You can somewhat mitigate this, at the same moment you ask for the new edit, by adding new info or specifying the lost meaning you want to add back. But other things will still get washed out.
Nuances will drift, sharp corners will be ablated. You're doing a Xerox copy of your latest Xerox copy, so even if you add your comments with a sharpie, anything that was there right before will be slightly blurrier in the next version.
It would be interesting to know if the stronger results on Python are not just an artefact of the Python-specific evaluation, if they carry over to other common general-purpose languages, and if they are driven by something specific in the training processes.
I have yet to find a model that does not make mistakes each turn. I suspect that this kind of error is fundamentally incorrigible.
The most interesting thing about LLMs is that despite the above (and its non-determinism) they're still useful.

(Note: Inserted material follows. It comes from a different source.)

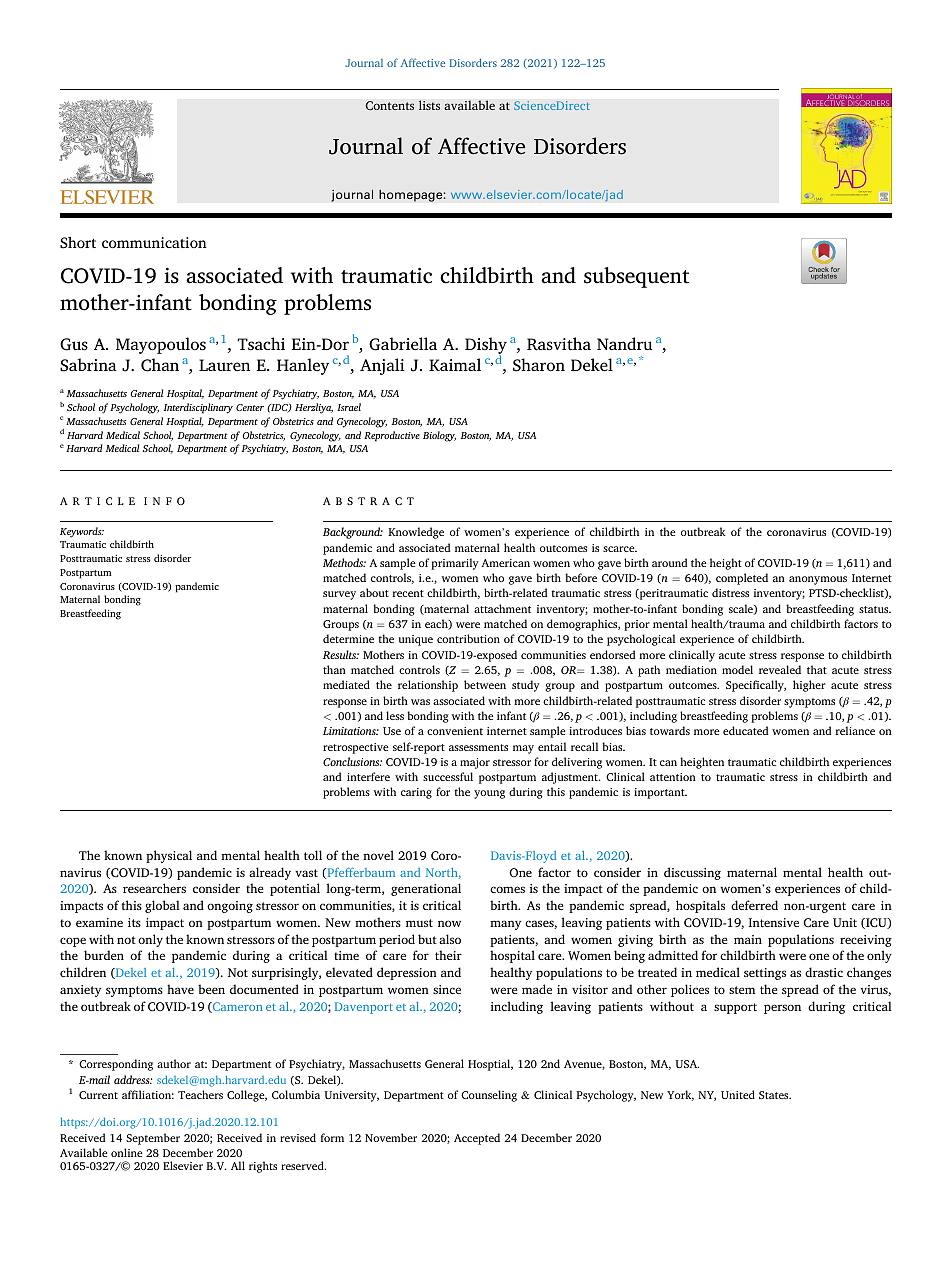 This page has height=1270, width=952. Describe the element at coordinates (742, 579) in the page. I see `completed` at that location.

I've also had them convert to markdown something like an excel formatted document. It worked pretty well as long as I was examining the output. But the longer it ran in context, the more likely it was to try in slip things in that seemed related but wasn't part of the break down.
The only way I've found to mitigate some of it is to make every file a small-purpose built doc. This way you can definitely use git to revert changes but also limit the damage every time they touch them to the small context.
Anyone who thinks they're a genius creating docs or updating them isnt actually reading the output.